[Dataset entries]
***

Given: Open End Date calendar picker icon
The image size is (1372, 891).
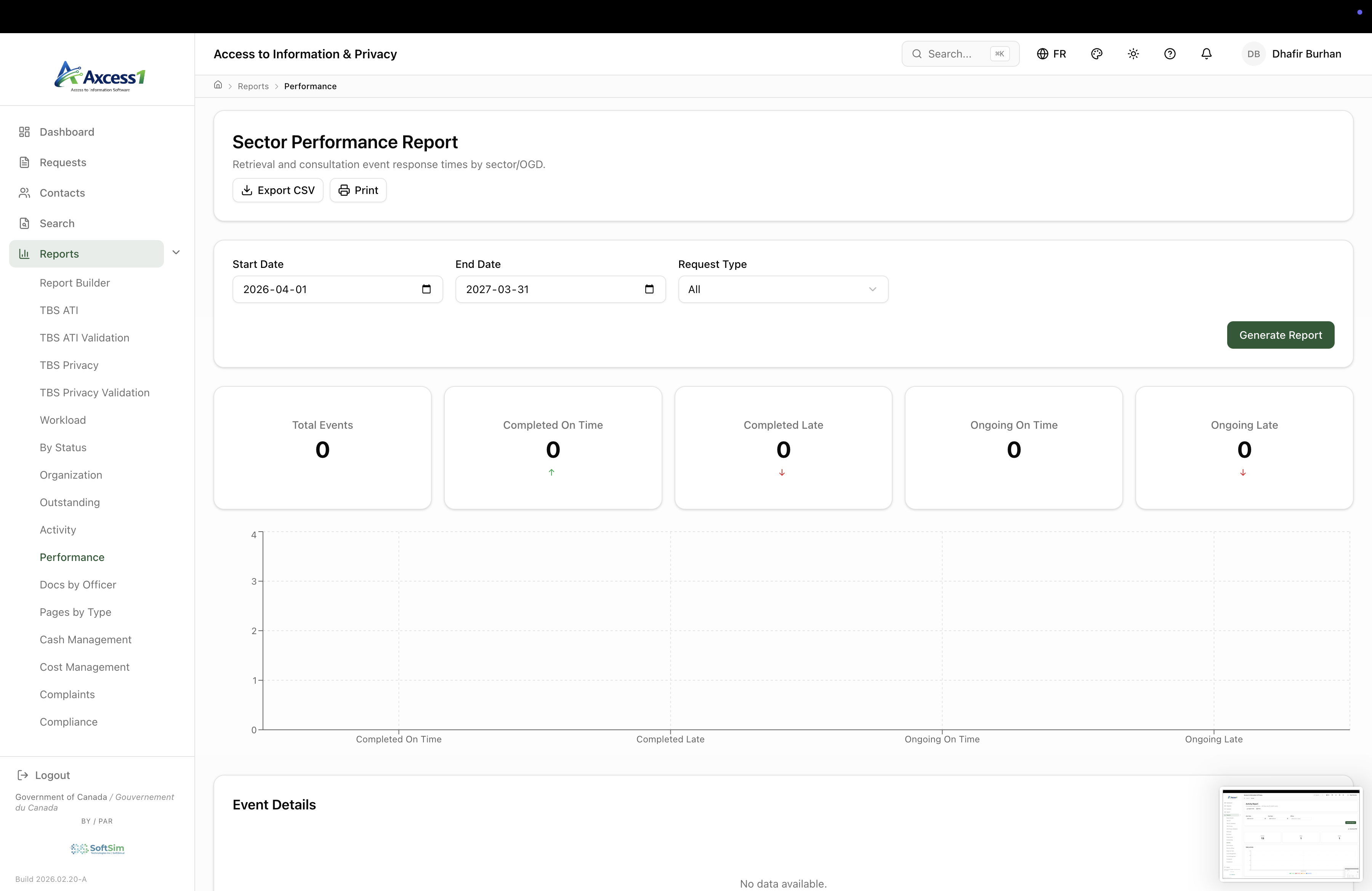Looking at the screenshot, I should pos(649,289).
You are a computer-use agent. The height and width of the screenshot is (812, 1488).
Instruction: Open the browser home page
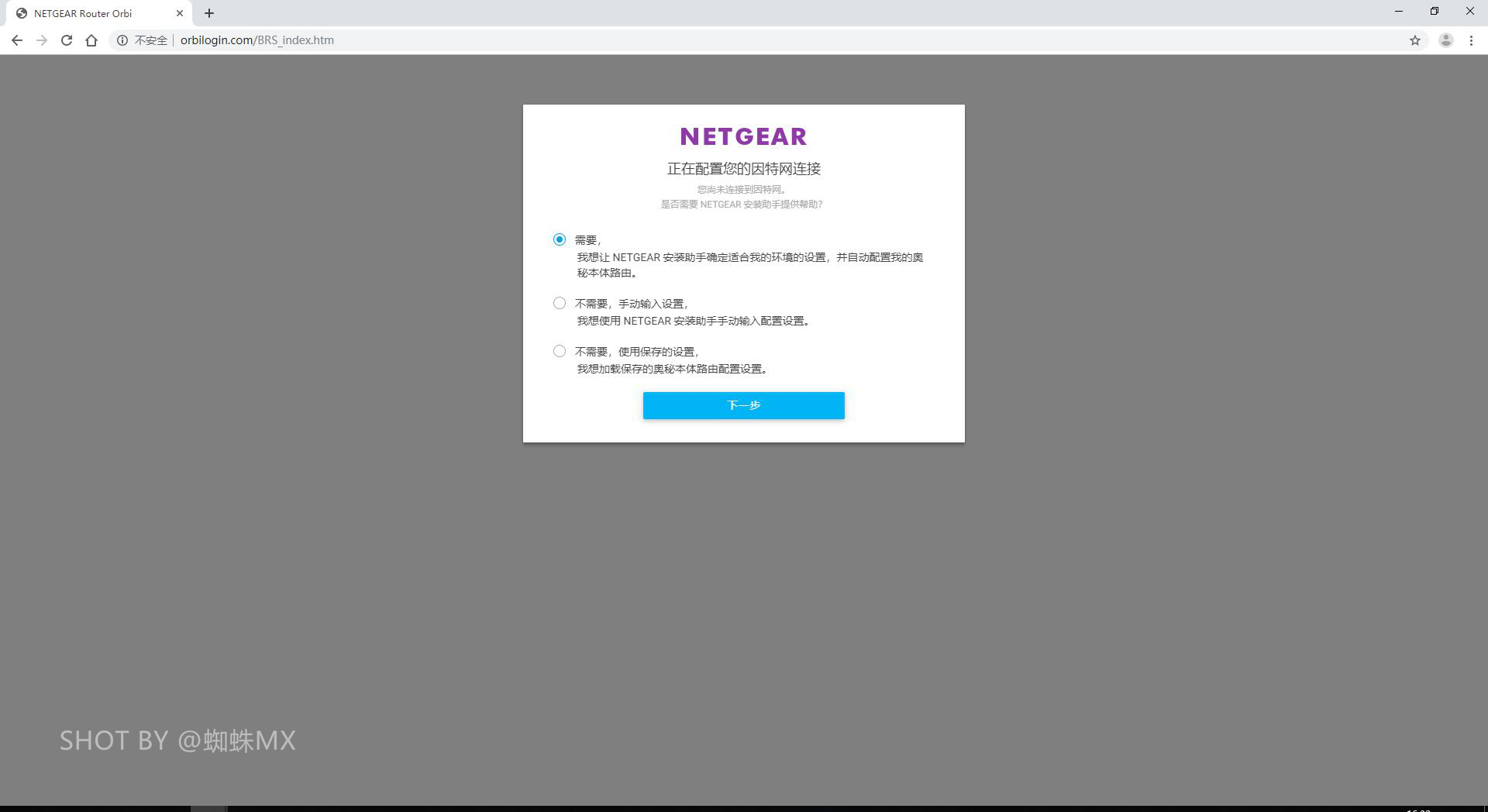click(x=91, y=40)
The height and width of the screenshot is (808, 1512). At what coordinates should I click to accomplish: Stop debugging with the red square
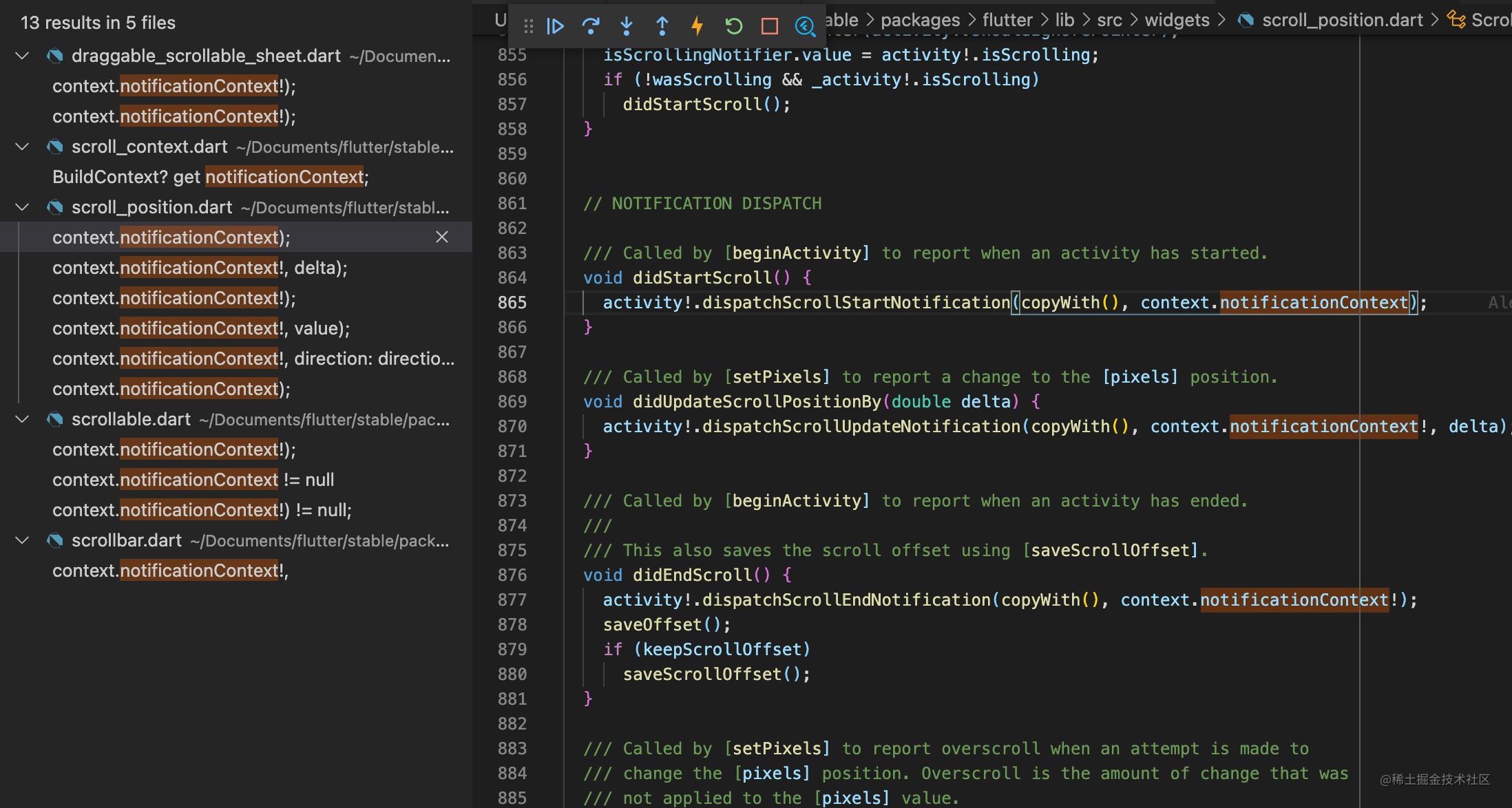(769, 26)
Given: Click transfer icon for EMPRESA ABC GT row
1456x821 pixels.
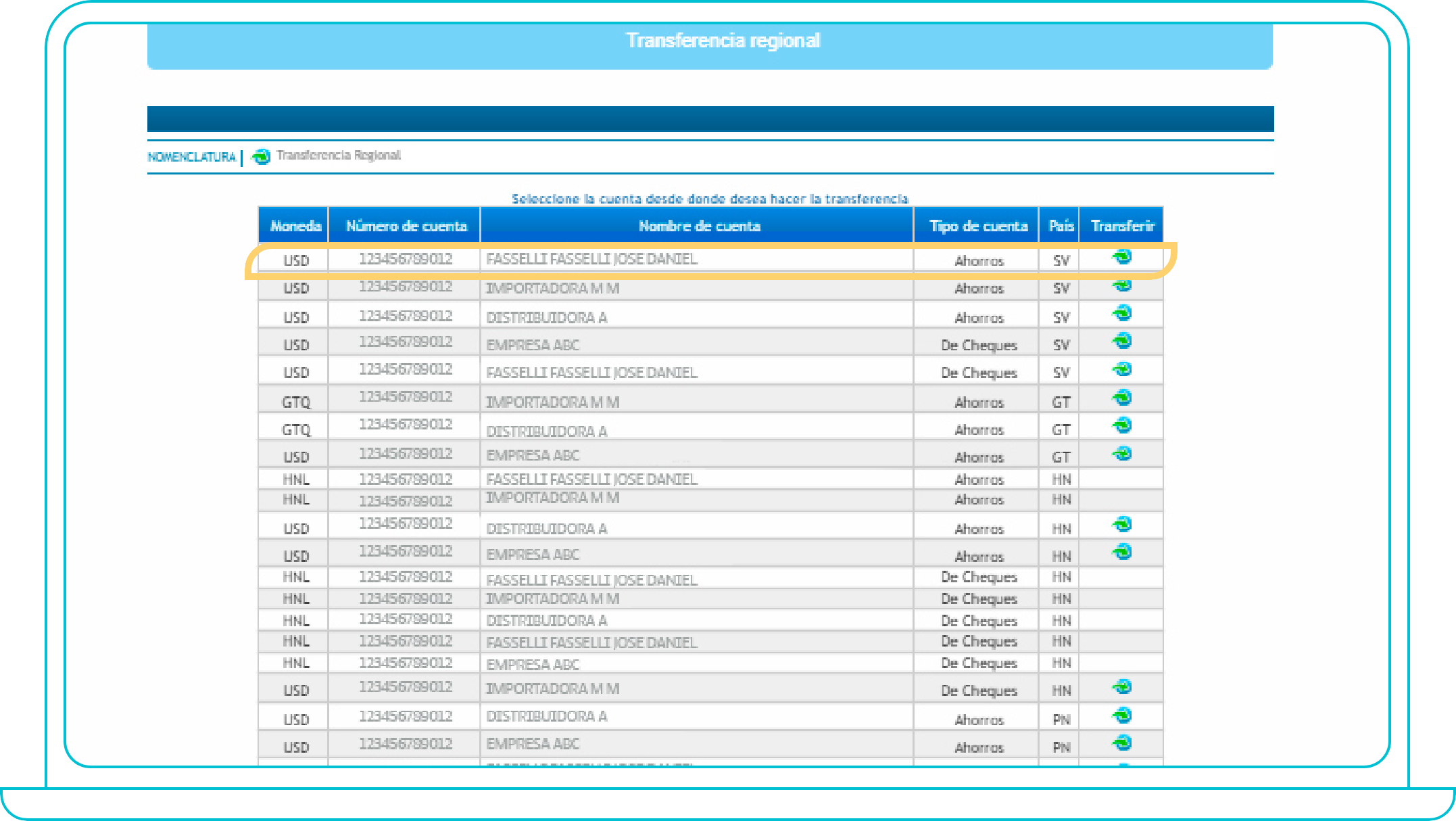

***

TASK TO COMPLETE → Every entry above is to be copied verbatim, with the pictures removed.

RESPONSE FOR THIS EXERCISE →
Given: Open End Date calendar picker icon
The image size is (1372, 891).
Looking at the screenshot, I should pos(649,289).
You are a computer-use agent. The height and width of the screenshot is (812, 1488).
Instruction: Open the browser home page
click(x=91, y=40)
The height and width of the screenshot is (808, 1512). At what coordinates should I click to accomplish: Stop debugging with the red square
(769, 26)
Given: Click transfer icon for EMPRESA ABC GT row
1456x821 pixels.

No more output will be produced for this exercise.